Looking Ahead: Finals Lurk, Form Matters
Chelsea’s fixture list doesn’t wait: Newcastle at home, Arsenal away, Wolves and Villa to finish the run. If Palmer doesn’t score soon, headlines might shift from moment to emergency.

But here’s the twist: form doesn’t always follow heat.

Maresca set a subtle trap when he shuffled Palmer into a deeper link role recently. It’s meant to free him from pure finishing duty while simultaneously testing his vision. A risky call but maybe a smart one to release his mind.

If Maresca finds the spark, and Palmer adapts, next week’s game might be where it turns. If not well, you get tension. Either way, it’s edge-of-the-seat football. And we all crave that return to form from a young talent in the storm.

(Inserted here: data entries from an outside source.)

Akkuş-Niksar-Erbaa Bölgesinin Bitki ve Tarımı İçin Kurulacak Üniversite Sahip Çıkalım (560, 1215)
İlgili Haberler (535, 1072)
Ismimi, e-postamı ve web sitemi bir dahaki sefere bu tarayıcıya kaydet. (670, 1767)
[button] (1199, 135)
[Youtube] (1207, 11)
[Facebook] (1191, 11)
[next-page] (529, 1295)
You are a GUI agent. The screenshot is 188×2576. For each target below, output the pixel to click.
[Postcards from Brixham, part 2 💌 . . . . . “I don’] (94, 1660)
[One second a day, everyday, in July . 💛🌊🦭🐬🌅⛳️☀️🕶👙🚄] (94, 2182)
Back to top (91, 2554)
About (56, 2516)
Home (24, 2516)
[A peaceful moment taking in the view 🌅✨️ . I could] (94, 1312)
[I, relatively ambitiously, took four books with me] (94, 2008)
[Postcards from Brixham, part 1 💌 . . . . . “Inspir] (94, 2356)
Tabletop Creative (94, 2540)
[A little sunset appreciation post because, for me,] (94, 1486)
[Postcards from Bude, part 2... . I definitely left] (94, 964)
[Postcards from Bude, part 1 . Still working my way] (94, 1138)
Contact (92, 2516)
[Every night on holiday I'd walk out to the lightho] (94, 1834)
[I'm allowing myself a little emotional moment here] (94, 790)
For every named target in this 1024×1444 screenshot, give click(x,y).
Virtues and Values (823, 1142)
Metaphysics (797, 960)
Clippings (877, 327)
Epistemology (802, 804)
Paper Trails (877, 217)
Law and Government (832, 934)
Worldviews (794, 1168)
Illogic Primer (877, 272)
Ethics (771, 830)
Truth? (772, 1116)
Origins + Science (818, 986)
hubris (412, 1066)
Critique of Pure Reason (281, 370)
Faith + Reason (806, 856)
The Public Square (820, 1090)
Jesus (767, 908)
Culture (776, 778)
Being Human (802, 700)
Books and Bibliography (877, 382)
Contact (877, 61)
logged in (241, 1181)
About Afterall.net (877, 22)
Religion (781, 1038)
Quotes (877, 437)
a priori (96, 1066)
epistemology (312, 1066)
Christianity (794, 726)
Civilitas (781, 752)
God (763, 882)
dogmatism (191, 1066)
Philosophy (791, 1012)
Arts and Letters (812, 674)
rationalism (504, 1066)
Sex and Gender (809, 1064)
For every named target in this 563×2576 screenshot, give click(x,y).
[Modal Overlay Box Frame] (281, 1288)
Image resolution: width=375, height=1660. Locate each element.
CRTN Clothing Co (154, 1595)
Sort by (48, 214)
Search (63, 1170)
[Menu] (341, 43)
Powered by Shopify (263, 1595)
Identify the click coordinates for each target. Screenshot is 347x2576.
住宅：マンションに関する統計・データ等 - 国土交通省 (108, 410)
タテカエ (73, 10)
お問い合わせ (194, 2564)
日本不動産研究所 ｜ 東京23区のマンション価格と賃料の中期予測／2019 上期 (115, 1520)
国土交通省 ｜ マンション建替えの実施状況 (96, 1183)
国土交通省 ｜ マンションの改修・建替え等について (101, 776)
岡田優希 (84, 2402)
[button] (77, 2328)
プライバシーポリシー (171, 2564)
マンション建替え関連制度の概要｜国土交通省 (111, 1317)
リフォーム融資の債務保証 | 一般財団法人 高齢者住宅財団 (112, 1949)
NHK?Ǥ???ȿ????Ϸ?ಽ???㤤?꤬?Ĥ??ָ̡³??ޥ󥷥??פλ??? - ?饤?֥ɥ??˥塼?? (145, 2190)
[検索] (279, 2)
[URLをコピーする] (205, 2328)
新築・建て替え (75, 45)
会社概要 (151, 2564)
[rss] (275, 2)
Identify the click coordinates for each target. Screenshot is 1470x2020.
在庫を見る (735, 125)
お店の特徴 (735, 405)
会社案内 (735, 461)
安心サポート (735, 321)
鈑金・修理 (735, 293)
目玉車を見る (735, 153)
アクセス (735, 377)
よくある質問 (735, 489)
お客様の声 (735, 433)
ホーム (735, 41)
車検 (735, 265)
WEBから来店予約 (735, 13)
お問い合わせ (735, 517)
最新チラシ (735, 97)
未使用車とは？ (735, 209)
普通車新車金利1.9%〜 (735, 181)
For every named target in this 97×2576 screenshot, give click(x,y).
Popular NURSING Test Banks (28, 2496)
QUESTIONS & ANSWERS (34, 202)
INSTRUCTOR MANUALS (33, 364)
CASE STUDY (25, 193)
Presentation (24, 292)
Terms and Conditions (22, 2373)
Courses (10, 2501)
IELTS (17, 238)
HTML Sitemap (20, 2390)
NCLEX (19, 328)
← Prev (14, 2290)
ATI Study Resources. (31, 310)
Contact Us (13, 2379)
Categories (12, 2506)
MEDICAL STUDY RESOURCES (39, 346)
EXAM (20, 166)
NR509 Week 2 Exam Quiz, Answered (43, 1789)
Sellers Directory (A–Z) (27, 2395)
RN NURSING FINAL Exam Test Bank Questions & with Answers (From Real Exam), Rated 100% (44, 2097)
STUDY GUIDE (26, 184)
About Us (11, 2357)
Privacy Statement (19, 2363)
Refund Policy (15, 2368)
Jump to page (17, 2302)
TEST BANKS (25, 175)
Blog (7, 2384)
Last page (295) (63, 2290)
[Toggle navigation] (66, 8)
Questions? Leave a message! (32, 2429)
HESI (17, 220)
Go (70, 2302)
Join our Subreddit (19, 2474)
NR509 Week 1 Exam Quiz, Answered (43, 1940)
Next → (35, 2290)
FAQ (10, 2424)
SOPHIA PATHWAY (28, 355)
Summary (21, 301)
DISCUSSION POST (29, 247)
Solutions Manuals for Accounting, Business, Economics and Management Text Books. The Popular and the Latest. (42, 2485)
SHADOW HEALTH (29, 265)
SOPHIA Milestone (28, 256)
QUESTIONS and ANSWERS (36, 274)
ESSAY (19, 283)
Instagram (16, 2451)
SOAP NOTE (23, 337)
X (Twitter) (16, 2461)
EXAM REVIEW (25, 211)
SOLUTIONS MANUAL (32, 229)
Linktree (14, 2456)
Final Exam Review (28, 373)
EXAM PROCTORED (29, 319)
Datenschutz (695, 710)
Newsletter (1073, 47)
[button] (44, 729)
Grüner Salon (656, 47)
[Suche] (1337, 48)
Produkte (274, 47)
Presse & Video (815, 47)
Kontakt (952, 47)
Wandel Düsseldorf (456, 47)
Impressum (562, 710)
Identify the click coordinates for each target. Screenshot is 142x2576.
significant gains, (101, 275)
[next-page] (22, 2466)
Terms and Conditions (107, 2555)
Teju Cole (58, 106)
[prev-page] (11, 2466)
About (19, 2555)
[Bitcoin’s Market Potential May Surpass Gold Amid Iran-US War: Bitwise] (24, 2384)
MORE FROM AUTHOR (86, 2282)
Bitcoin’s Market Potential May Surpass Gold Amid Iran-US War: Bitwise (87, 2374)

Wanderlustsport Thought: Standing in the Storm
Let’s be clear: this is not a career blip. It’s a lesson. A test. A moment that will define Palmer beyond raw ability.

The kid who shook off City’s bench to fill Stamford Bridge has found himself cracked, but not broken. He’s not folding. He’s pushing forward, shoulders square, doing it in public. That’s tough.

Goals will come he might even bag a brace when no one expects it. And when he does, any fan in that stand that day he stood over the free-kick, smirked at the narrow miss, will smile. Because they’ll know: he never lost himself.

He just took a beat. And that takes more conviction than even a match-winner sometimes.